:: Reading text ::
===

In the early 80s, I made the mistake of agreeing to be the major "grammar"
author on a writing and grammar series for Holt, Rinehart.  I was promised
that I could draw upon transformational and structural grammar and make the
grammar more accurate than traditional grammar texts.  Well, things changed,
and the grammar turned out as traditional as every other text.  If I recall
correctly, I wasn't even allowed to put absolute constructions in the grammar
section, though I did get two activities on sentence-combining into the
writing part, and one of these logically would have produced absolutes.
Linguists and those of us with even somewhat of a linguistic background and
bent are not likely to get far with the publishers.  Why?  Because they are
afraid of doing anything different from anyone else, lest they lose a major
share of the market.  I remember that we allegedly missed the Texas adoption
list because we dared redefine the "infinitive" form of the verb as the
"base" form, since that form serves more than the infinitive function!   I
share Johanna's concerns and simply want to suggest that informed linguists
haven't much of a chance with commercial publishers, when it comes to
textbooks for elementary and secondary education.

I'd also like to ask for help:  Do any of you know of recent (last five
years) experimental research on the teaching of grammar, either within or in
isolation from context?  I'd trying to catch up, and it looks as if the ERIC
system has virtually nothing.  A friend checked various other sources in
1997, but didn't find a single thing that wasn't already included in widely
known summaries, such as that of Hillocks and Smith in 1991.  Sometimes good
research just doesn't make it into the readily accessible sources, so I'd
appreciate any help y'all can give.

Connie Weaver
Professor of English
Western Michigan University
Home:  (616) 372-7224
Fax:  (616) 372-7225

Johanna Rubba wrote:

> Last fall I had the chance to take a close look at grammar materials in
> books for K-8, of about a 1997-1998 vintage. Major publishers such as
> Houghton-Mifflin, Scott Foresman, Prentice Hall, etc. The material is
> quite generous in most cases, but it is also quite traditional. I can't
> be satisfied with these materials as long as they continue to use
> definitions that are inaccurate ('pronouns take the place of nouns' --
> they take the place of noun phrases) or not particularly useful ('the
> subject is what the sentence is about'; 'a sentence expresses a complete
> thought'). They confuse form with function: anything that modifies a
> noun must be an adjective (but nouns can modify nouns in English). Also,
> I have found no book that tells the truth about dialect variation:
> double negatives aren't wrong, they follow the rules of a different
> dialect of English.

===

:: Excerpted data ::
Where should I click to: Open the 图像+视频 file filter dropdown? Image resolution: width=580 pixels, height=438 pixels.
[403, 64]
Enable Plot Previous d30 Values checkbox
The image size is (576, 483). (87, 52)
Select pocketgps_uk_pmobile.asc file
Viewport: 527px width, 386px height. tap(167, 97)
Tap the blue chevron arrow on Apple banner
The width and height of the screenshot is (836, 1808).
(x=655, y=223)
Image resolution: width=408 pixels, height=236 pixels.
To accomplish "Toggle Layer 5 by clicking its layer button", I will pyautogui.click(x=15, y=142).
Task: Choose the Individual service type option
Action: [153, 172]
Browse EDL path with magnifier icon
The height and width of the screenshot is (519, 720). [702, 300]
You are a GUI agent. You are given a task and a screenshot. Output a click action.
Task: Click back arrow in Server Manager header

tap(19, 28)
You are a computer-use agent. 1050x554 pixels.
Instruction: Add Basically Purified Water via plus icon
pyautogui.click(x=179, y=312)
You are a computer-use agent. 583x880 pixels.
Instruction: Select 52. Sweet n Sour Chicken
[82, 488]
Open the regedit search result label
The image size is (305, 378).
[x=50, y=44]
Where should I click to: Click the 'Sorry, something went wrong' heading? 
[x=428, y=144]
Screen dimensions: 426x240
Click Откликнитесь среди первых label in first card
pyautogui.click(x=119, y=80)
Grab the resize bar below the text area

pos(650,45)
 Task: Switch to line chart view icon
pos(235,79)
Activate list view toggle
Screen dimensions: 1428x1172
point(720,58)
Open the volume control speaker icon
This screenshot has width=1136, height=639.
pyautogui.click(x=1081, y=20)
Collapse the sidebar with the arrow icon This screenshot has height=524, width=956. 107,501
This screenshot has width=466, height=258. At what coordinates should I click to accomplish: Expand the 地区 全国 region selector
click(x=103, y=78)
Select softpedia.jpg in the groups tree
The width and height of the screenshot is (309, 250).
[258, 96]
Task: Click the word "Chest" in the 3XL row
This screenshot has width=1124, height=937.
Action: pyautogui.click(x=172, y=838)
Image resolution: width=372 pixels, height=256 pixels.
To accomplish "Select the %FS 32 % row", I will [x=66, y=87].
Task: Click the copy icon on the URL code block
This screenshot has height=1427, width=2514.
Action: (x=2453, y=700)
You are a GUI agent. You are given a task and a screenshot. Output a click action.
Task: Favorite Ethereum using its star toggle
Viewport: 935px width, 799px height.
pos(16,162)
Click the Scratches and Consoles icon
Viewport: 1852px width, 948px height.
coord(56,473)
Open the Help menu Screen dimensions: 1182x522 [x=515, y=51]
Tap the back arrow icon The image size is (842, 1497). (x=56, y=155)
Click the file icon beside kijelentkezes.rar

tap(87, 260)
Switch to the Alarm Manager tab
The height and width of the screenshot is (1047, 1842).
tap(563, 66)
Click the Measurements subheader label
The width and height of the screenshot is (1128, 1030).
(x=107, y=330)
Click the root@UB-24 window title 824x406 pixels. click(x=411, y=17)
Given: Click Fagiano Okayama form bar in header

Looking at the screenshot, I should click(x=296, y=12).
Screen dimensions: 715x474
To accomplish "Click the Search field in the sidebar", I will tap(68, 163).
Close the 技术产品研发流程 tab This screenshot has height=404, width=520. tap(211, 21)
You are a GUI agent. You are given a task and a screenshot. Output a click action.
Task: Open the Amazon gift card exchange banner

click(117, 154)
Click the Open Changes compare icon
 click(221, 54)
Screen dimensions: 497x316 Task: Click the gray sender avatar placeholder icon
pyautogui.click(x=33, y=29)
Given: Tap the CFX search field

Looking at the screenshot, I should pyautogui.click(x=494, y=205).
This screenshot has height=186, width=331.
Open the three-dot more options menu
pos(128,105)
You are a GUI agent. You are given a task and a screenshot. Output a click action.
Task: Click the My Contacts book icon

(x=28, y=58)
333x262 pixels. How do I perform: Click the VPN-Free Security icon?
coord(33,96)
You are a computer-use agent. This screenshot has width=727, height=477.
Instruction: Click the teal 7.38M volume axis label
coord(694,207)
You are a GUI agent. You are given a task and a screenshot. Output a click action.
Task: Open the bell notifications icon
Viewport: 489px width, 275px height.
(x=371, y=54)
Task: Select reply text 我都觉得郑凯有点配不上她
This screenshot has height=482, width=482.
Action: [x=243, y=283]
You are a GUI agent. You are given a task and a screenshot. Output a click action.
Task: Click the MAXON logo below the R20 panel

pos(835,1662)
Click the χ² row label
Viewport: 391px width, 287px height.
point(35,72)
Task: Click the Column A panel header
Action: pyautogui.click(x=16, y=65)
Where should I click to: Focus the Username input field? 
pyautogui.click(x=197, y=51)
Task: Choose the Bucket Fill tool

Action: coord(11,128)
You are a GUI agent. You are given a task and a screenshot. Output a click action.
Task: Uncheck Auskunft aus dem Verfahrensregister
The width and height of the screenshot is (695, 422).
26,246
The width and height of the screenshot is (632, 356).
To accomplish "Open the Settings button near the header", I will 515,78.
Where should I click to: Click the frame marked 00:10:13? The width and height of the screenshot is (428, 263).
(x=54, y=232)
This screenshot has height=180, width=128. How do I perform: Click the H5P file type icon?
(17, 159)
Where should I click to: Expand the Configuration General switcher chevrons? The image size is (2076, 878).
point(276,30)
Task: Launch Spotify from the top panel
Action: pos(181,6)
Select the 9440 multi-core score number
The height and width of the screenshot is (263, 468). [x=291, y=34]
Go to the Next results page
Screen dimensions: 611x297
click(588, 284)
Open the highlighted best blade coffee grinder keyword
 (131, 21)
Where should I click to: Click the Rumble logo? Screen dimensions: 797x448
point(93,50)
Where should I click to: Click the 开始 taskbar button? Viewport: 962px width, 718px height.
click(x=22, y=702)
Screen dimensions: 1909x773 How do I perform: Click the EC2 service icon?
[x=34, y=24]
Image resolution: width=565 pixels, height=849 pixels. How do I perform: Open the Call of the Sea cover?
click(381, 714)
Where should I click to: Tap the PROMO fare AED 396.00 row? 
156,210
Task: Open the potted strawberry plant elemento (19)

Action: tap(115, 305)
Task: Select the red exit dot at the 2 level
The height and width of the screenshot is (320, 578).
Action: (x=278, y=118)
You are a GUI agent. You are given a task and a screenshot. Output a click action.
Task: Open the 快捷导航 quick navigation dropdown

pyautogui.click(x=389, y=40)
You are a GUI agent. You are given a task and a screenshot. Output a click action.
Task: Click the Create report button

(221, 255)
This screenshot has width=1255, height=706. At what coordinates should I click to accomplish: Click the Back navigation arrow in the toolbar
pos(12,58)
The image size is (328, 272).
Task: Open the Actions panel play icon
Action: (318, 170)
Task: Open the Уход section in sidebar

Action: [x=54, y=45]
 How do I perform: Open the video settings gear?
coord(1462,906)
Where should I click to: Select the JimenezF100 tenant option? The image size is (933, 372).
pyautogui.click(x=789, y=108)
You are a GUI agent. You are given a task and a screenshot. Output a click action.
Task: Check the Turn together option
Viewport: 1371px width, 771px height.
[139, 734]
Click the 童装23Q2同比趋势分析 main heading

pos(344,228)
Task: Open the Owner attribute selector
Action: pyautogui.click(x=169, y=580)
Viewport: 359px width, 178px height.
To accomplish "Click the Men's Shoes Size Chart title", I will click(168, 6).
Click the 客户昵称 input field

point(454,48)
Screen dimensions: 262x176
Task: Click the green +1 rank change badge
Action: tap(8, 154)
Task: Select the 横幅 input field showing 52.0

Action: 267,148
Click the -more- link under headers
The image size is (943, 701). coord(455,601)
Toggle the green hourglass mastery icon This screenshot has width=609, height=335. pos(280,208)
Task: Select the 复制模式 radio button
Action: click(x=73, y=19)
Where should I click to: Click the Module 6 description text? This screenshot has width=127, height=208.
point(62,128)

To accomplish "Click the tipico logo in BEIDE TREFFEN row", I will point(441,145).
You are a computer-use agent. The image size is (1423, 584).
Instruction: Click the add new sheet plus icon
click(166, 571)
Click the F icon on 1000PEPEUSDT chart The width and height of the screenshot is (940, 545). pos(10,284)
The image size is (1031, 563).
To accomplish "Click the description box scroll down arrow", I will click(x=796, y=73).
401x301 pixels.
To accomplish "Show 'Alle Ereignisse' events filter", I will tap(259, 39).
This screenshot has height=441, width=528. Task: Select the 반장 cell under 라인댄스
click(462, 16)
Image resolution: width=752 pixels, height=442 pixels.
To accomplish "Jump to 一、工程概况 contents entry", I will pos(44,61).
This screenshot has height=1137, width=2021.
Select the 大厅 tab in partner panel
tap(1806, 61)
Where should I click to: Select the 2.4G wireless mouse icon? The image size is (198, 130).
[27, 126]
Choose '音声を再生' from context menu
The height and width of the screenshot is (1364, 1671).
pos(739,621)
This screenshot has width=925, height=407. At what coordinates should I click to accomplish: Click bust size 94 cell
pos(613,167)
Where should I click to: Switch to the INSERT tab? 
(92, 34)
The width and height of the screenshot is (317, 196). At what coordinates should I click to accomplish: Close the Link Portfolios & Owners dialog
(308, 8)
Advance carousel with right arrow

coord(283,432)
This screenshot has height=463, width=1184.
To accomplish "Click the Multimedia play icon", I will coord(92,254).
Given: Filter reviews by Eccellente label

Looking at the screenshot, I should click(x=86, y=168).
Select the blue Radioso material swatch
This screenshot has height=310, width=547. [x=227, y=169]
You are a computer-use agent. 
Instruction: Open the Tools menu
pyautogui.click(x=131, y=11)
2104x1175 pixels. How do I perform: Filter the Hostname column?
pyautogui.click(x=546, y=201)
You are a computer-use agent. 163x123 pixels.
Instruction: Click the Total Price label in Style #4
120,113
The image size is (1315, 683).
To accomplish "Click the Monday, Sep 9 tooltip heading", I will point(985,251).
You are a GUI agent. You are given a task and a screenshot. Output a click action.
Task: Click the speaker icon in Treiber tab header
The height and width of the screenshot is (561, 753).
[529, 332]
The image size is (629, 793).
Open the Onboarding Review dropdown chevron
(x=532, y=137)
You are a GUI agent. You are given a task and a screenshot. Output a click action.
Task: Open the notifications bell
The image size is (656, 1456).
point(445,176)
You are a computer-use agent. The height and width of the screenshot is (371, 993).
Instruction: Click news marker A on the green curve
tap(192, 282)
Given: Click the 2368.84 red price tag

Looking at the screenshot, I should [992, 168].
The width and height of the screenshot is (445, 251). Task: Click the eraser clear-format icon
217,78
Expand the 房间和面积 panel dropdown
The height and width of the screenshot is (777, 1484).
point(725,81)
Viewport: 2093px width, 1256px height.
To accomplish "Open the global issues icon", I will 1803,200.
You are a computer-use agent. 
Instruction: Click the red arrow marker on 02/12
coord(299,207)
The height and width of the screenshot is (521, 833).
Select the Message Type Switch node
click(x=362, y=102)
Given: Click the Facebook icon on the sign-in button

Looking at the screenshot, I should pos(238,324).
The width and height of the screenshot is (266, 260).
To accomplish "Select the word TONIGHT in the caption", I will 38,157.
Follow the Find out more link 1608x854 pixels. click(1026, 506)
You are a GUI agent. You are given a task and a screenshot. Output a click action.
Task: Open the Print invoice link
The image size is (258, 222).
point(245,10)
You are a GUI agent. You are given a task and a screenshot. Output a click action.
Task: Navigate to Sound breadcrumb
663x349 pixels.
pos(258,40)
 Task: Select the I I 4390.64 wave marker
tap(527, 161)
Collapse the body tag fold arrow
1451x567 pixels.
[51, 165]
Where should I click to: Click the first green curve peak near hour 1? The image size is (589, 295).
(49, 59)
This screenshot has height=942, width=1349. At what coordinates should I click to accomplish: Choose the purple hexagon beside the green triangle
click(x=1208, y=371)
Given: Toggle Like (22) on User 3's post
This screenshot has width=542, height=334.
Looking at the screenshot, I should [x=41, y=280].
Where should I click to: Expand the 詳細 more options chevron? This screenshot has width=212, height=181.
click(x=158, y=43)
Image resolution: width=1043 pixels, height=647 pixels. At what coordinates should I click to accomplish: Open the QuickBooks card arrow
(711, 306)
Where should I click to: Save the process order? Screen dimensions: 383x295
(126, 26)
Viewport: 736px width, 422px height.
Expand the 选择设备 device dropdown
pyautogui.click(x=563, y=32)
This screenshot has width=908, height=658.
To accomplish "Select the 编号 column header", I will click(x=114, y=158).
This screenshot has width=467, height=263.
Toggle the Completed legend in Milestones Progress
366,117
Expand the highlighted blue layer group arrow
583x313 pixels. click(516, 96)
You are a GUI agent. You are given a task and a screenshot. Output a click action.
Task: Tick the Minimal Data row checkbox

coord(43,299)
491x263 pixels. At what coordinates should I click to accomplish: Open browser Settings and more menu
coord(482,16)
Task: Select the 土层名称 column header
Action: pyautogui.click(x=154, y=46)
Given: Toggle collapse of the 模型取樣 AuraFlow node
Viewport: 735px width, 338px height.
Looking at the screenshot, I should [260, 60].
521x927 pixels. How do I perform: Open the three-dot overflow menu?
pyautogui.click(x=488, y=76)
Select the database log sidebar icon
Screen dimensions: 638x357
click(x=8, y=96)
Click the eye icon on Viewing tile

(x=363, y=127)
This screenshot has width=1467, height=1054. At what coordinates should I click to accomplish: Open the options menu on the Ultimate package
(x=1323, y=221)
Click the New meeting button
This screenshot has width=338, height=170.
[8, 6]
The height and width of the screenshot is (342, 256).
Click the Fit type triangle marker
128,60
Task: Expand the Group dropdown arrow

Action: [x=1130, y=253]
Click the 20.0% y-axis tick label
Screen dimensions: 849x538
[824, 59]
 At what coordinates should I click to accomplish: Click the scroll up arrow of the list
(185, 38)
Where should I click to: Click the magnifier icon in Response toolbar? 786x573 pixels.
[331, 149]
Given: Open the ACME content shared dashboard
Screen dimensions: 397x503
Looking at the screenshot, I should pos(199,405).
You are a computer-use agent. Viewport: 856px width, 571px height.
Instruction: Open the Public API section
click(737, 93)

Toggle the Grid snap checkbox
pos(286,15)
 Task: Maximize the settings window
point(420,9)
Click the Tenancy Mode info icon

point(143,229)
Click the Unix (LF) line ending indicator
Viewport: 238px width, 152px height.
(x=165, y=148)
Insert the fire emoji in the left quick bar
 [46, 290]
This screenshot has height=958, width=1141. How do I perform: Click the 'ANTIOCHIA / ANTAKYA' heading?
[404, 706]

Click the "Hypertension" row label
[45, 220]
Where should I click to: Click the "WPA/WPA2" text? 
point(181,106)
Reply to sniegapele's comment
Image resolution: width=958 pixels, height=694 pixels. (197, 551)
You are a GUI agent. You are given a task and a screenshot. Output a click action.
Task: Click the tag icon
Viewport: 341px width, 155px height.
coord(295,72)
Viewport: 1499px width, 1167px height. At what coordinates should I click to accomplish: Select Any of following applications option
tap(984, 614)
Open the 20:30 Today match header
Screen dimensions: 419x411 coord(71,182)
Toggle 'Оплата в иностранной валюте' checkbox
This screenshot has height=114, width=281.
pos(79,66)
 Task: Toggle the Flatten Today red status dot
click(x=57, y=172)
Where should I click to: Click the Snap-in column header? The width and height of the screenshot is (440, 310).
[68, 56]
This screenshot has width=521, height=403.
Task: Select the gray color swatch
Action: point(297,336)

===

:: Tasks to perform ::
a: In the text on grammar textbooks, what change allegedly cost the series its place on the Texas adoption list?
b: Please carry on the text on grammar textbooks from the point where it stops.

:: Exercise results ::
a: Redefining the "infinitive" form of the verb as the "base" form.

b:
>
> Also, none of the materials related sentence grammar to text functions
> such as maintaining topic thread, achieving coherence, or distinguishing
> given from new information. This connection is what makes grammar
> relevant to writing. I just demonstrated this for an hour to my
> students, and several of them left remarking on how interesting and
> useful this material is; one wants me to help her with her writing
> because she has coherence problems.
>
> Simply resurrecting traditional grammar is no guarantee that students
> will be able to take advantage of knowledge of grammar in their writing.
> It's not even a guarantee that they will be able to pass the
> standardized tests that a lot of the curriculum is teaching to.
>
> I also find most of these materials discriminatory. A lot of exercises
> and tests target nonstandard dialect grammar, such as 'he don't' and
> double negation. A lot of these materials ask students to either supply
> the 'correct' form or choose between a 'correct' and 'incorrect' form.
> Some of these are multiple-choice items. Looking at such items from the
> point of view of children, some will intuitively know the 'right' answer
> simply because they grew up in a home in which the standard dialect is
> spoken. Others will have trouble choosing because both standard and
> nonstandard forms will sound right. For yet others, the nonstandard
> forms will sound most natural, and they will pick the wrong answer.
> Isn't it obvious that such materials disadvantage children from
> nonstandard-dialect backgrounds? Won't it be these children that score
> low on the standardized tests (not to mention their school tests)?
>
> The instruction itself sends these children the message that there is
> something wrong with _their_ English, while the children in their school
> from middle-class homes, and their teachers, already speak 'correct'
> English. What are the children supposed to conclude from this? That they
> grew up in defective homes/communities? That they aren't smart enough to
> have learned 'correct' English, like their classmates?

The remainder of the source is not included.